What’s driving this push for re-regulation? “There is a select group of customers that have been pushing for this for 25 years—chemical customers, a rural electric co-op, grain shippers in the West,” Ward points out. “An analyst at UBS went back to 1990 and looked at our average price increases. We’ve been averaging a little more than 1% per year. If you look at the groups that are the biggest proponents of lowering our prices, they’re getting 2%-4%, even 7% per year. They are passing on tremendous increases to their customers, multiples of what we are doing, and they are saying our prices are unfair? They are taking money out of our pocket sand putting it into their pocket, looking at the short term and not thinking about the consequences of railroads making inadequate returns and not being able to invest. It doesn’t make sense.”

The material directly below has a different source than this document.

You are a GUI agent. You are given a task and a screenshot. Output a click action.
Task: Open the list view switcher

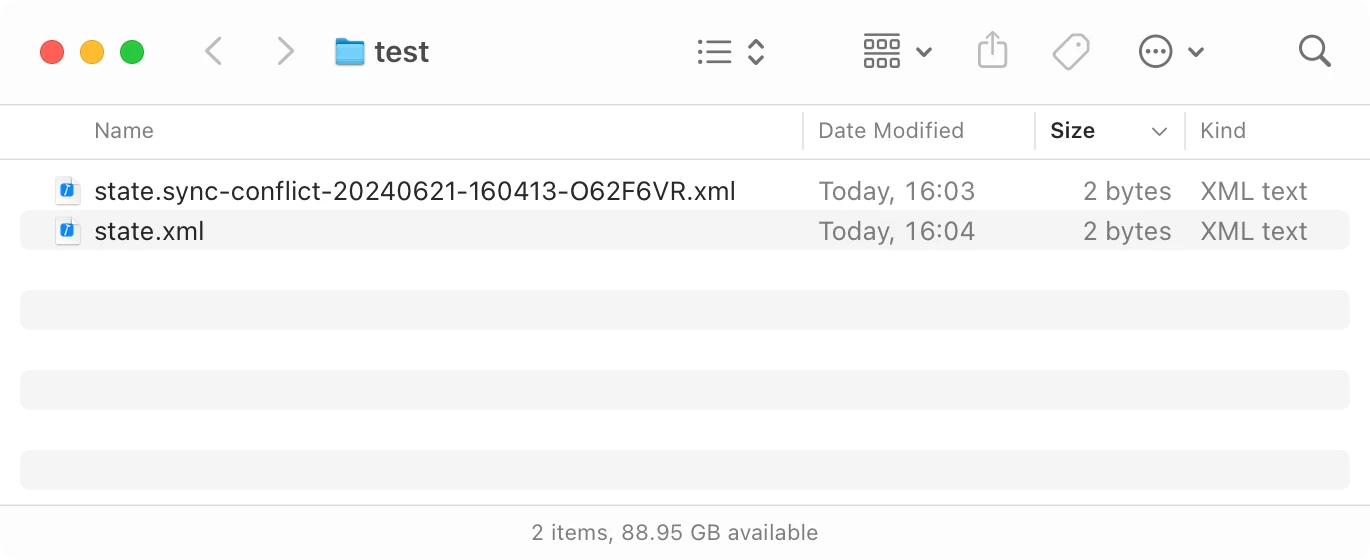(730, 52)
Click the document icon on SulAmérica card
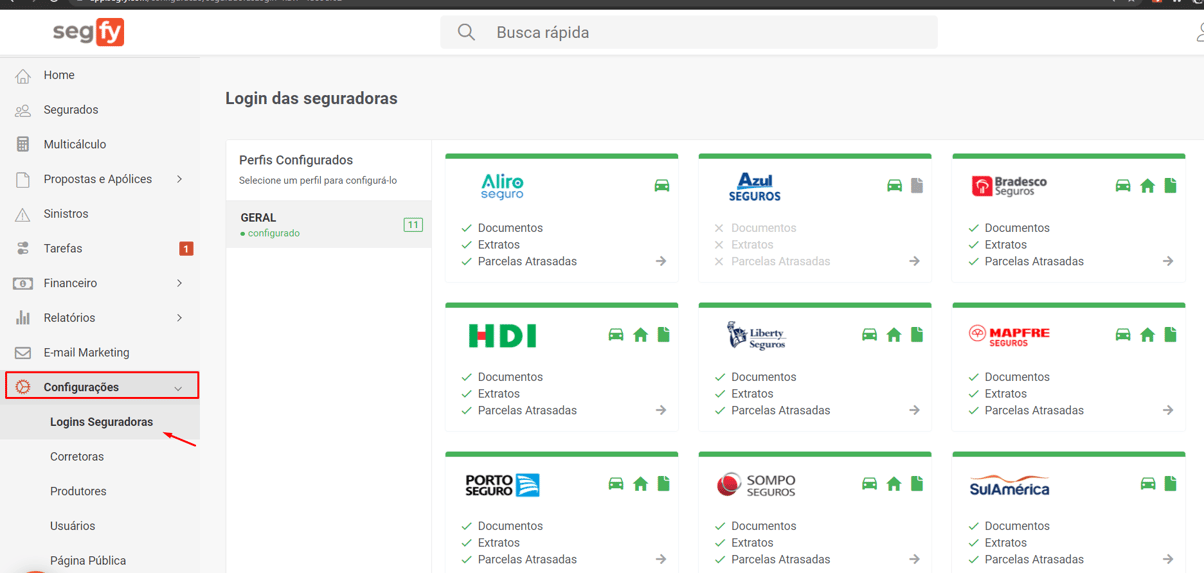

What does make sense is that public perception of railroads is changing for the better. “People are realizing the important role we play in the economy,” says Ward. “We’ve been doing some advertising here at CSX, and it’s resonated really well because people are starting to understand the role we play relieving highway congestion and moving freight, and our environmental friendliness. There is a lot of potential for passenger service in various corridors. We just need to make sure that there’s a sound public policy in place to allow us to capitalize on what we provide.” In terms of an increase in shared freight and passenger traffic, Ward says CSX “is more than glad” to work with passenger rail providers that can meet the railroad’s requirements for safety, preserving freight capacity, funding, and liability exposure. Investments in passenger capacity “normally do not create tremendous new capacity for us,” he says. “It allows the passenger trains to operate and for us to continue serving our customers. In most cases it is not a big enhancement to what we do. It’s really making sure that what we have is not diminished. Sophisticated computer modeling can be done to look at the capacity needs of freight and passenger. It’s expensive and complicated, but it’s worthwhile to do so that everything will work well for both freight and passenger.

”Running a freight railroad is very complicated. That’s why states like Virginia and North Carolina have sophisticated transportation departments that can help do the modeling for both parties.”